Webrogue Part 2: map generation: simplex noise with warping
To continue my series on my web-based rogulike game dubbed "webrogue", I will talk about procedural map generation using something called simplex noise.. We wanted to start by generating a relatively realistic overworld map using configurable terrain types represented by ascii glyphs and colors.
As usual, we sought to save some time by getting an AI bot to help.
Working with ChatGPT, we quickly honed in on an implementation involving simplex noise, which generated a nice looking and somewhat realistic seeming random map which reminds us a little of a contour map.

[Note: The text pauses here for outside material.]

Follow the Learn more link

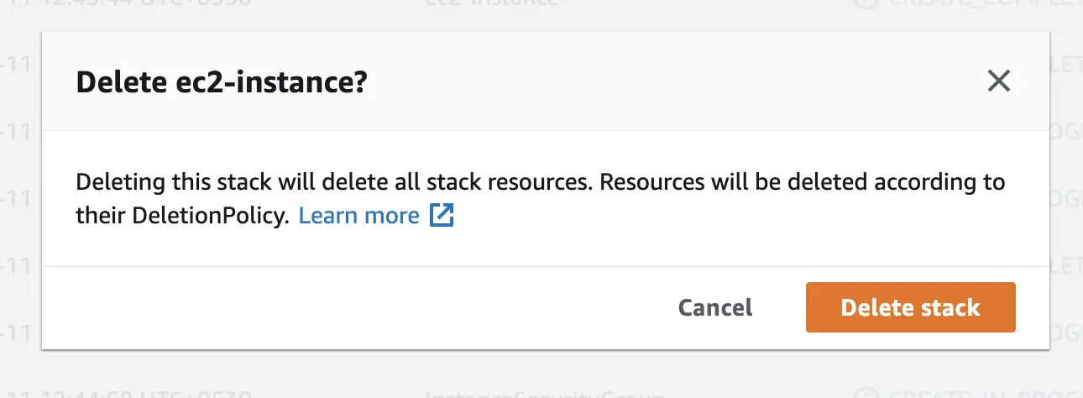(358, 216)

There are a lot of parameters to tweak when generating these maps to get them to look just how you want. When the space monkey saw us editing the values in source code, he said what are you doing, just make a UI to do that for so you can see what’s going on. We never argue with the space monkey, so we made this tool, and decided to share it with people so they can use it, too, if they want. It’s nothing special, but someone might find it useful or educational.
You can find the source code and corresponding deployment at the following links:
If you click the "deployment" link above you should see a randomly generated map. Use the gear

Here are some examples of what a generated map looks like under various parameters.
Default Parameters
I chose the following default terrain types, in the following order, since the noise thresholds seemed to map naturally to elevations:
- Deep water (W)
- Shallow water (~)
- Sand (-)
- Dirt ( )
- Gravel (.)
- Grass (.)
- Hills (h)
- Mountains (^)
The generated map has large regions of each of the above terrain types, which are generated next to each other in the same order as they are specified in the options.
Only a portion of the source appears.